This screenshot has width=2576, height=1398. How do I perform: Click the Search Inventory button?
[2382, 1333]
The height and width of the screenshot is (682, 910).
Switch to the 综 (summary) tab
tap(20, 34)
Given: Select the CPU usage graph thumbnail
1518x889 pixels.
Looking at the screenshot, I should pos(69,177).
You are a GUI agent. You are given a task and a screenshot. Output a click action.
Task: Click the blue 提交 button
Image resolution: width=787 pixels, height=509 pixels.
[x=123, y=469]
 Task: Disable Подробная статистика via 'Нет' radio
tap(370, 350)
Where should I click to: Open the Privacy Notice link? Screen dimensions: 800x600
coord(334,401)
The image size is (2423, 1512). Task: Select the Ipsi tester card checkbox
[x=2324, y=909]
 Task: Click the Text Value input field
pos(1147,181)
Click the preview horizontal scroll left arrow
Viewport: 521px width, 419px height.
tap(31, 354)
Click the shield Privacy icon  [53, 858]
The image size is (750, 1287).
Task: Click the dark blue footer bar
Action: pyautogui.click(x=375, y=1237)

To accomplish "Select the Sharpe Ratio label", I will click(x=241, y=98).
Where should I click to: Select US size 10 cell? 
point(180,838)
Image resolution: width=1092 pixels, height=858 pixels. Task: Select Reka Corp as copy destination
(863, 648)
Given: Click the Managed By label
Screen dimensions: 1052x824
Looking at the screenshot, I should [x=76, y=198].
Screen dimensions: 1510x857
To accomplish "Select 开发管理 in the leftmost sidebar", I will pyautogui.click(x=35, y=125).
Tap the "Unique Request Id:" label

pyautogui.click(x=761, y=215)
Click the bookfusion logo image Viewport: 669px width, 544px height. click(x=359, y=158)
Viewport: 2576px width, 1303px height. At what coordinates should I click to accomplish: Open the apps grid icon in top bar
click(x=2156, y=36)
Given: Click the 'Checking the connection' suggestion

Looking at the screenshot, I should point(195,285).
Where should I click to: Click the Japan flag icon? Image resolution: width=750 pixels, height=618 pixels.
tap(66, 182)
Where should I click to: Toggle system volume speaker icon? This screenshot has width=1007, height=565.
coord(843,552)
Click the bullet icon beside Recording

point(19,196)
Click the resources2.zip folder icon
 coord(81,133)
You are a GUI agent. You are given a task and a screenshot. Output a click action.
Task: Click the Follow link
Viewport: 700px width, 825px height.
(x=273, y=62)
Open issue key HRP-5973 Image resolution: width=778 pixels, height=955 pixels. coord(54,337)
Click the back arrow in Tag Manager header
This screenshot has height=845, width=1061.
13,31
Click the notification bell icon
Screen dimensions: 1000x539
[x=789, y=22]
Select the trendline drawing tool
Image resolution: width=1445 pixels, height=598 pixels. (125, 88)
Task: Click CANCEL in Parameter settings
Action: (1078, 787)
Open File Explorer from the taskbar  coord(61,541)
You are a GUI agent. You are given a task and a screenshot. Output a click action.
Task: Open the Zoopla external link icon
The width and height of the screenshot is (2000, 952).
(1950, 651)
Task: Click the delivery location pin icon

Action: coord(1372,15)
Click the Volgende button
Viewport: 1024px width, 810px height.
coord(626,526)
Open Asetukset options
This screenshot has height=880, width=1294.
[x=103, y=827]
◇ ◇ ◇
* **What to do**
Reproduce the records above with every instance of "Where should I click to:" changed to "Where do I click to:", keeping everything else unchanged.

* **In response**
This screenshot has width=2576, height=1398. How do I perform: Click the Search Inventory button?
[2382, 1333]
The height and width of the screenshot is (682, 910).
Switch to the 综 (summary) tab
tap(20, 34)
Given: Select the CPU usage graph thumbnail
1518x889 pixels.
Looking at the screenshot, I should pos(69,177).
You are a GUI agent. You are given a task and a screenshot. Output a click action.
Task: Click the blue 提交 button
Image resolution: width=787 pixels, height=509 pixels.
[x=123, y=469]
 Task: Disable Подробная статистика via 'Нет' radio
tap(370, 350)
Where do I click to: Open the Privacy Notice link? Screen dimensions: 800x600
coord(334,401)
The image size is (2423, 1512). Task: Select the Ipsi tester card checkbox
[x=2324, y=909]
 Task: Click the Text Value input field
pos(1147,181)
Click the preview horizontal scroll left arrow
Viewport: 521px width, 419px height.
tap(31, 354)
Click the shield Privacy icon  [53, 858]
The image size is (750, 1287).
Task: Click the dark blue footer bar
Action: pyautogui.click(x=375, y=1237)

To accomplish "Select the Sharpe Ratio label", I will click(x=241, y=98).
Where do I click to: Select US size 10 cell? 
point(180,838)
Image resolution: width=1092 pixels, height=858 pixels. Task: Select Reka Corp as copy destination
(863, 648)
Given: Click the Managed By label
Screen dimensions: 1052x824
Looking at the screenshot, I should [x=76, y=198].
Screen dimensions: 1510x857
To accomplish "Select 开发管理 in the leftmost sidebar", I will pyautogui.click(x=35, y=125).
Tap the "Unique Request Id:" label

pyautogui.click(x=761, y=215)
Click the bookfusion logo image Viewport: 669px width, 544px height. click(x=359, y=158)
Viewport: 2576px width, 1303px height. At what coordinates should I click to accomplish: Open the apps grid icon in top bar
click(x=2156, y=36)
Given: Click the 'Checking the connection' suggestion

Looking at the screenshot, I should point(195,285).
Where do I click to: Click the Japan flag icon? Image resolution: width=750 pixels, height=618 pixels.
tap(66, 182)
Where do I click to: Toggle system volume speaker icon? This screenshot has width=1007, height=565.
coord(843,552)
Click the bullet icon beside Recording

point(19,196)
Click the resources2.zip folder icon
 coord(81,133)
You are a GUI agent. You are given a task and a screenshot. Output a click action.
Task: Click the Follow link
Viewport: 700px width, 825px height.
(x=273, y=62)
Open issue key HRP-5973 Image resolution: width=778 pixels, height=955 pixels. coord(54,337)
Click the back arrow in Tag Manager header
This screenshot has height=845, width=1061.
13,31
Click the notification bell icon
Screen dimensions: 1000x539
[x=789, y=22]
Select the trendline drawing tool
Image resolution: width=1445 pixels, height=598 pixels. (125, 88)
Task: Click CANCEL in Parameter settings
Action: (1078, 787)
Open File Explorer from the taskbar  coord(61,541)
You are a GUI agent. You are given a task and a screenshot. Output a click action.
Task: Open the Zoopla external link icon
The width and height of the screenshot is (2000, 952).
(1950, 651)
Task: Click the delivery location pin icon

Action: coord(1372,15)
Click the Volgende button
Viewport: 1024px width, 810px height.
coord(626,526)
Open Asetukset options
This screenshot has height=880, width=1294.
[x=103, y=827]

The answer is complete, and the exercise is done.